TASK REQUIREMENTS -
Check every line of the material for the word "computer". Copy those that have it.

┌──

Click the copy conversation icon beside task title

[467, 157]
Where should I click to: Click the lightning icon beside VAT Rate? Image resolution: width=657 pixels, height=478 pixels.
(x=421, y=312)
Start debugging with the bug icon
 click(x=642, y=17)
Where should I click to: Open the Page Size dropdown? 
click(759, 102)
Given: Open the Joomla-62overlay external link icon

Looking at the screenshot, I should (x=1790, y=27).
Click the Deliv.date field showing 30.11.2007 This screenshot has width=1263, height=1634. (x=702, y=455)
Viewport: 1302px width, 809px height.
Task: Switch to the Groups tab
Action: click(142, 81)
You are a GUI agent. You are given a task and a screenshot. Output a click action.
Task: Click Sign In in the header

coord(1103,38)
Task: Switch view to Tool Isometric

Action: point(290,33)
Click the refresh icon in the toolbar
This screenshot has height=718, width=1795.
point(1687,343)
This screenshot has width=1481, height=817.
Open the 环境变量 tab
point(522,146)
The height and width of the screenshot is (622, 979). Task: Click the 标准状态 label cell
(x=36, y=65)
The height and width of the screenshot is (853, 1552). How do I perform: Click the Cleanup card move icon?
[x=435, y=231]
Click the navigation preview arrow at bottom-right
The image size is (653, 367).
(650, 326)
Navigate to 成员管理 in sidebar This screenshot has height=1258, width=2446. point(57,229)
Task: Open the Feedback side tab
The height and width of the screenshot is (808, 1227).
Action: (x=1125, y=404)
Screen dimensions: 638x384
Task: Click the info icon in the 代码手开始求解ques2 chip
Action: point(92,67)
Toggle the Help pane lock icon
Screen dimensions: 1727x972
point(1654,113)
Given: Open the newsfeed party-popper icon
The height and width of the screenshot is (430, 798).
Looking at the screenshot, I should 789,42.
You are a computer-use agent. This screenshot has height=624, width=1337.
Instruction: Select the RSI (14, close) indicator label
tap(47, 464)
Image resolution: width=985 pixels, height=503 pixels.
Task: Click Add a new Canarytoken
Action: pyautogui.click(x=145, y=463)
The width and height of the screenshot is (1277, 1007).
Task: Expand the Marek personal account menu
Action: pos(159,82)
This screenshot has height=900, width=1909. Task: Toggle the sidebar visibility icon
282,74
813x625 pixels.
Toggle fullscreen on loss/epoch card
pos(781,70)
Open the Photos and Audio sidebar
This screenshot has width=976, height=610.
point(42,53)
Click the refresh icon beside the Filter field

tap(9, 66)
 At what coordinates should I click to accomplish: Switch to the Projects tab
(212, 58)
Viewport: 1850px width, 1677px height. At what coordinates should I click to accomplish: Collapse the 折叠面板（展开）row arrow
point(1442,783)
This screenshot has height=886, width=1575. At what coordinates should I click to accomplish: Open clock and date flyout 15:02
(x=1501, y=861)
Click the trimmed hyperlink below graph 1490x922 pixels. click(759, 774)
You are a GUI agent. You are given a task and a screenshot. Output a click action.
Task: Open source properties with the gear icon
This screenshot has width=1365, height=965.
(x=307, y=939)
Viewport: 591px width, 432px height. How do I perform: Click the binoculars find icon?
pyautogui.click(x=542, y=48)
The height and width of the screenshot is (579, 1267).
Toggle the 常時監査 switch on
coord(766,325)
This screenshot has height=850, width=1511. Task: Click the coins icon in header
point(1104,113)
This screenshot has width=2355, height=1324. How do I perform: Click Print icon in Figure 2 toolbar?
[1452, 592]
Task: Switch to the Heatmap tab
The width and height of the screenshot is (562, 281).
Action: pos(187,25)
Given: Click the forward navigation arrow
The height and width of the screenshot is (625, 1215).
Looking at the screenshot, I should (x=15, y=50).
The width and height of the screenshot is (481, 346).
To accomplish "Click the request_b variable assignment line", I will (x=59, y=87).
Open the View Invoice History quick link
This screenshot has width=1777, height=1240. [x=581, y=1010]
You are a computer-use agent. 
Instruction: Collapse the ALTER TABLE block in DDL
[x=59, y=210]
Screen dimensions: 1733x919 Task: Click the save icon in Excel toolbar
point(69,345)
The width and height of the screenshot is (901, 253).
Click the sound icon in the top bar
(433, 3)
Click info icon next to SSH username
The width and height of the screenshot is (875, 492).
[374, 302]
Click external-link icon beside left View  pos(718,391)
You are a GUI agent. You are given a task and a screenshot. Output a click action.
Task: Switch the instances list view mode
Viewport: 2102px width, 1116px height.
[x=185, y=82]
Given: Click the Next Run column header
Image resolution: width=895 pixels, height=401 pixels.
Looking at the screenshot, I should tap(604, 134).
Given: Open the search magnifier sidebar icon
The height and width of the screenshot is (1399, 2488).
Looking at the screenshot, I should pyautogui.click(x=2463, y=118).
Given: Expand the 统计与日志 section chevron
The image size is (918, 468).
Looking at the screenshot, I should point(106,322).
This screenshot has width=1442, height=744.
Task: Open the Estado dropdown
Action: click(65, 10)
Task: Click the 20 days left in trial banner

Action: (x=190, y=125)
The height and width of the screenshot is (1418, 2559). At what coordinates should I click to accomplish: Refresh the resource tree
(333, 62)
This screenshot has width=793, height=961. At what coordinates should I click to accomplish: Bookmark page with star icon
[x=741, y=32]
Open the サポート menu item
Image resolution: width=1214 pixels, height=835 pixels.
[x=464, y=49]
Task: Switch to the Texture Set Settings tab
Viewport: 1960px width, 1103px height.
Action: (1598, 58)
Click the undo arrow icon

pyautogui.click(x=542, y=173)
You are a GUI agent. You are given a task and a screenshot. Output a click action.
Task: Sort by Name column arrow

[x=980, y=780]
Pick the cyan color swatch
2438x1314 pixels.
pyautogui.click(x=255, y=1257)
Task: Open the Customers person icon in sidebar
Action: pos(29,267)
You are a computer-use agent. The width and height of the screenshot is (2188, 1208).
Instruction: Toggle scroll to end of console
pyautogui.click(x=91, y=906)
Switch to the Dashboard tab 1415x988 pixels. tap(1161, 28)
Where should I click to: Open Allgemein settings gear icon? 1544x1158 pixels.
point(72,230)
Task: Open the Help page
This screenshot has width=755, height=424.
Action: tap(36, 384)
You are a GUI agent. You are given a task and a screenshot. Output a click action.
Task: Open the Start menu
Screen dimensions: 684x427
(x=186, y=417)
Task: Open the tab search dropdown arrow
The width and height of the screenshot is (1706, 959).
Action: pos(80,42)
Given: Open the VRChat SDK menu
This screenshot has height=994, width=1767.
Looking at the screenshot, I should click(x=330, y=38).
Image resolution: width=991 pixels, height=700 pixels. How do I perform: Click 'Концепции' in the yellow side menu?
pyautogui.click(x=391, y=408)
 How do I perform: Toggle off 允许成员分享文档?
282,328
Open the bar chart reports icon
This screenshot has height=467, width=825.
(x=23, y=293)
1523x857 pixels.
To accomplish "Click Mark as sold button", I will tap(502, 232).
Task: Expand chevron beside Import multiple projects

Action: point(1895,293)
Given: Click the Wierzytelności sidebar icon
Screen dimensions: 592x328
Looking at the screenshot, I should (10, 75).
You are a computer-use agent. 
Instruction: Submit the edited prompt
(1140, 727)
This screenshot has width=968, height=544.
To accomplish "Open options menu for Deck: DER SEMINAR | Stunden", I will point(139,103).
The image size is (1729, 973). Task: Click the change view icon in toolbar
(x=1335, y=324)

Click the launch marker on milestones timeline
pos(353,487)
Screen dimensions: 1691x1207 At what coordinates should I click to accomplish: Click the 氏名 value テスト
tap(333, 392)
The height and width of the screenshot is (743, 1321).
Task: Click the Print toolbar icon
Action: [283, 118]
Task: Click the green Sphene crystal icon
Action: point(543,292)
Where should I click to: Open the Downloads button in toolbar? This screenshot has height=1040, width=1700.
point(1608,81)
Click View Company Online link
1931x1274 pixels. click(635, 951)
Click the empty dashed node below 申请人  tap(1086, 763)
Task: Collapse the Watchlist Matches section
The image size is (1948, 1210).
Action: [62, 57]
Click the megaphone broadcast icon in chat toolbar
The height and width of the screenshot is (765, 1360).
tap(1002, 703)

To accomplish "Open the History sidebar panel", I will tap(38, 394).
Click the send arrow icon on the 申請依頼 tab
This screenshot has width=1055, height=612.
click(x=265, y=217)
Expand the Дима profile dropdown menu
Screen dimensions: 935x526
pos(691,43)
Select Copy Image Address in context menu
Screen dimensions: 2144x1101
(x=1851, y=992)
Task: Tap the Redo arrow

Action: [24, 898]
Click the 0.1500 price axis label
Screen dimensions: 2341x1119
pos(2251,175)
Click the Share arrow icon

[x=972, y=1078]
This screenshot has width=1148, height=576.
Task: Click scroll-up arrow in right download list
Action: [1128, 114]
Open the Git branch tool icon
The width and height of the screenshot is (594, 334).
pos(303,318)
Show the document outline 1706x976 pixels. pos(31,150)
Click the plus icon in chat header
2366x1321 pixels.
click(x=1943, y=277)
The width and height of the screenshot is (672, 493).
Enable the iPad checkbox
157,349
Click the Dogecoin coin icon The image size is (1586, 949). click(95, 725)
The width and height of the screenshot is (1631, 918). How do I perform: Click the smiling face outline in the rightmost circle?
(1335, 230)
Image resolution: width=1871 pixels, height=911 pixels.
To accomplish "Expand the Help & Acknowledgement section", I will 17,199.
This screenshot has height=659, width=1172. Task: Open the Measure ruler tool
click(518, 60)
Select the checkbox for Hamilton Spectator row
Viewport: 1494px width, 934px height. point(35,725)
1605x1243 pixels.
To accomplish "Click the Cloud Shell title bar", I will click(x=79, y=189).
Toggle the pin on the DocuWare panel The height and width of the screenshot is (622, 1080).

└──

SOLUTION TO THIS EXERCISE -
You are a computer-use agent. This screenshot has height=624, width=1337.
You are a computer-use agent. 
You are a computer-use agent. The width and height of the screenshot is (2188, 1208).
You are a computer-use agent. 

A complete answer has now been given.